Oggi dietro la corsa alla Luna e allo spazio ci sono interessi economici e militari, e un giro di affari che nel 2020 era stimato in 447 miliardi di dollari e nel 2040 toccherà i mille miliardi. Il nuovo Eldorado lunare si chiama Polo Sud, quello meno esplorato del satellite e quello dove è atterrato il lander indiano. Qui gli scienziati pensano ci siano minerali rari e preziosi e soprattutto «giacimenti» di acqua ghiacciata che potrebbero diventare fonte energetica e presupposto per la permanenza degli astronauta sulla Luna. Chi ci arriva per primo acquisisce un vantaggio nella corsa globale a «colonizzare» il satellite. Da questo punto di vista il successo indiano e il fallimento russo rappresentano un passo falso anche con la Cina, che nel marzo 2021 ha siglato un accordo per la costruzione in comune di una stazione lunare permanente. Un'alleanza sbagliata per Pechino?

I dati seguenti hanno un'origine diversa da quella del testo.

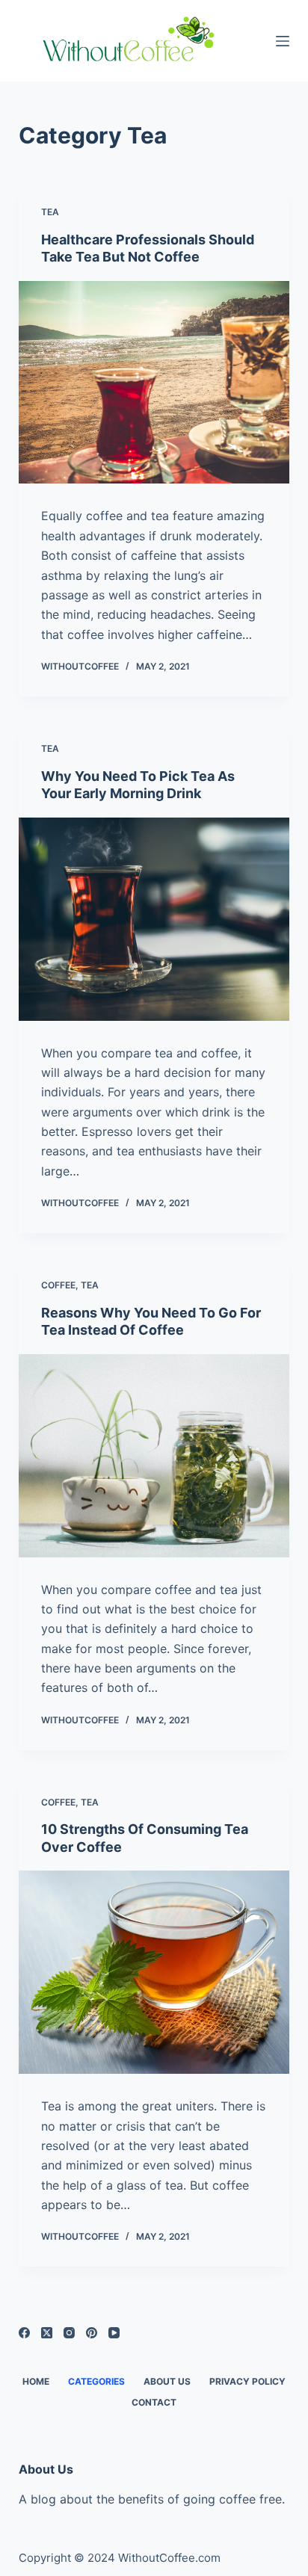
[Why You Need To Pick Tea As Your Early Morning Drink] (154, 919)
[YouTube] (114, 2332)
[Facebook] (24, 2332)
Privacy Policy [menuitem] (247, 2381)
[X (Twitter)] (46, 2332)
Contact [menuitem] (154, 2402)
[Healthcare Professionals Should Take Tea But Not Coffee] (154, 382)
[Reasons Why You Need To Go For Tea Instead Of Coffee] (154, 1455)
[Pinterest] (91, 2332)
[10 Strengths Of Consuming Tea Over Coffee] (154, 1972)
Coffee (58, 1285)
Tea (50, 211)
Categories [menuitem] (96, 2381)
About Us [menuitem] (167, 2381)
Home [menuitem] (35, 2381)
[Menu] (282, 41)
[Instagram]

E poi ci sono gli Stati Uniti. Che serrano le fila per tornare anch'essi sulla Luna, con il programma Artemis della Nasa che dovrebbe portare attorno al 2026 un uomo (e una donna) sul suolo lunare. Anche in questo caso l'obiettivo è il ricco e misterioso meridione lunare. La variabile americana è data dall'ormai consolidato contributo dei privati nell'industria astronautica: lo SpaceX di Elon Musk che lavora a mandare finalmente nello spazio il suo razzo Starship, e società come Axiom Space e Blue Origin di Jeff Bezos che puintanoa costruire un'alternativa alla Stazione Spaziale Internazionale. Ma a Washington si lavora anche sulla «militarizzazione» dello spazio: difendere i propri asset galattici significa tutelare le telecomunicazioni, i navigatori satellitari e moltissime attività militari. In pratica la vita come la conosciamo ora. Per questo Donald Trump nel 2018 annunciò la creazione di una Space Force come sesta branca dell'US Army. Fu sbeffeggiato.
Ma gli anni successivi si sono incaricati di dimostrare che almeno in questo caso non di sparata da sbruffone trattavasi bensì di precisa necessità strategica. Al punto che il successore democratico Joe Biden ha tenuto in piedi il progetto. Il campionato mondiale dello spazio è appena incominciato.